Looking to convert two Bachmann GP-40's from DC to DCC. Thinking I should make one with sound and the other not. What decoders should I use? Should I replace the light board or remove altogether? Just seeing what would fit inside fairly easily. I have a Dremel to do some minor modifing. I know I might not ba able to comment back right away, been lurking for sometime, but will looking at post either way.

Thanks in advance.

Dan

FrameTrain

  • Member since
    December 2015
  • From: Shenandoah Valley
  • 9,094 posts
Posted by BigDaddy on Friday, April 21, 2023 9:40 AM

Get in a few more posts and you will lose your moderation status.

Is that a plug on the right of the circuit board?   Either way I would get rid of it. 

Maybe a sugar cube speaker would fit above one of the trucks.  TCS shows a speaker on top the frame, see link below.   I would also replace the light bulb with a 3mm warm white LED.  Depending on whose DCC board you use, you may or may not need a 1k resistor.

Here is a link to a GP50 installation

I don't know if you have that much room above the frame. 

Unless you want to consist these two engines, I don't understand why you want one sound and one not.   Why not install sound first and see if you like it.  Some people do, some do not.  Also, the sound output from most DCC boards is unpleasantly loud and in some cases may over power the speaker. 

Henry

COB Potomac & Northern

Shenandoah Valley

  • Member since
    September 2014
  • From: 10,430’ (3,179 m)
  • 2,311 posts
Posted by jjdamnit on Friday, April 21, 2023 1:08 PM

Hello All,

I've converted a number of Bachmann GP40s from DC to DCC- -all non-sound- -and re-motored them in the process while standardizing the decoders.

First, I would remove the shells and see what you are dealing with.

Are they DCC ready?

Do they have LEDs installed on the Original Equipment Manufacturer's (OEM) Printed Circuit Board (PCB)?

I have four (4) GP40s that always run in a consist.

For ease of speed matching I used all the same motors without flywheels, Digitrax DH 166 decoders, and PX 108 Power Extenders; Energy Storage Device (AKA Keep Alive).

Some were DCC ready while others had OEM DCC PCBs. I removed all the boards and hardwired the decoders while adding LED lighting.

Even with motors without flywheels, there's little room under the shell to mount a speaker.

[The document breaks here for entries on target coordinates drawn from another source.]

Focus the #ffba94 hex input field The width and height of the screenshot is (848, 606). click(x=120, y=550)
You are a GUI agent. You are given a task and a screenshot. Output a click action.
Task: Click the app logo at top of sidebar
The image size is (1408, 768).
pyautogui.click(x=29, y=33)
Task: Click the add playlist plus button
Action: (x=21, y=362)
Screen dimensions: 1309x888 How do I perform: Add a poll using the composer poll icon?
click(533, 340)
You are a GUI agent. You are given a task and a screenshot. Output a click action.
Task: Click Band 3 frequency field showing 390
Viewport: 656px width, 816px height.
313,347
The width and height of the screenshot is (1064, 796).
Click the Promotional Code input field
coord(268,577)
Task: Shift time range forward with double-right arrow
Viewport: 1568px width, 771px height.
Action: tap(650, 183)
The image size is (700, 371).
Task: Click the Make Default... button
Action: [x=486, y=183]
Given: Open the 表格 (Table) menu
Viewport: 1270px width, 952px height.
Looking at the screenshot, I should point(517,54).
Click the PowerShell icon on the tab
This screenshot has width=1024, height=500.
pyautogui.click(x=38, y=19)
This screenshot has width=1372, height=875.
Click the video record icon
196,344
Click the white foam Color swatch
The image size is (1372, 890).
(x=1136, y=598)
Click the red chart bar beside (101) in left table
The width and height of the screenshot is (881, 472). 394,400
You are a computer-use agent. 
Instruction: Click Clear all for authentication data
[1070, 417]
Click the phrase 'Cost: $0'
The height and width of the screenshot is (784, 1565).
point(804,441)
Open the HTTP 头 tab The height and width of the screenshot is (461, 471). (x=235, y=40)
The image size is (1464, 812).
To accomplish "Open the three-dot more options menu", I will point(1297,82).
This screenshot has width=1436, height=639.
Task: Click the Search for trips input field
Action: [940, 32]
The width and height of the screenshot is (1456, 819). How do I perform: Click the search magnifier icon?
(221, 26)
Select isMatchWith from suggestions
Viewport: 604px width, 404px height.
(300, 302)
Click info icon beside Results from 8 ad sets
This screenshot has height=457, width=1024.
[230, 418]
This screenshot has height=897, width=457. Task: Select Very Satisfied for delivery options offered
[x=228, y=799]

The cavities for the flywheels, above the drive train, could possibly accommodate small speakers running in parallel.

Another option would be to mill out the weight in the gas tank to mount a speaker.

Bachmann makes fuel tank covers with holes drilled in the bottom for sound. These are held in place by screws that you would have to drill and tap into the weight.

Or, you could drill holes in the existing press-fit covers.

As far as decoder choice I've had great experiences with Digitrax non-sound decoders.

I am waiting on delivery of a Digitrax sound decoder for a current upgrade. I've been told there is a delay due to a chip shortage.

On a side note, I have read that the speakers Digitrax uses are sub-par and replacing them with Scale Sound Systems speaker(s) is a big improvement.

Keep the questions coming, let us know of your progress and as always...

Hope this helps.

"Uhh...I didn’t know it was 'impossible' I just made it work...sorry"

  • Member since
    February 2018
  • From: Danbury Freight Yard
  • 459 posts
Posted by OldEngineman on Friday, April 21, 2023 9:34 PM

OP:

I can't help with the sound version, but for the motor-only (non-sound) decoder, it looks like a Soundtrax MC2H104at might be just what you need.

It looks like this (yankeedabbler page shown):

https://yankeedabbler.com/soundtraxx-mc2h104at-dcc-mobile-decoder-74mm-x-17mm-x-3m-scale-ho-part-678-852002/

Yes, you'd remove the existing light board, and drop this in, in its place. These are nice decoders that are very easy to get installed and working. You can either solder the connections, or use those little plastic retainer clips. I'm in the minority, but I prefer using the plastic retainers with the wire leads tinned with solder.

Also, be sure to use some insulating tape between the decoder and the engine weight.

  • Member since
    October 2020
  • 4 posts
Posted by EightOfNine on Saturday, April 22, 2023 2:55 PM

Ok...thanks all for the quick replies. All look at everything, and see where to go from there. Thanks again.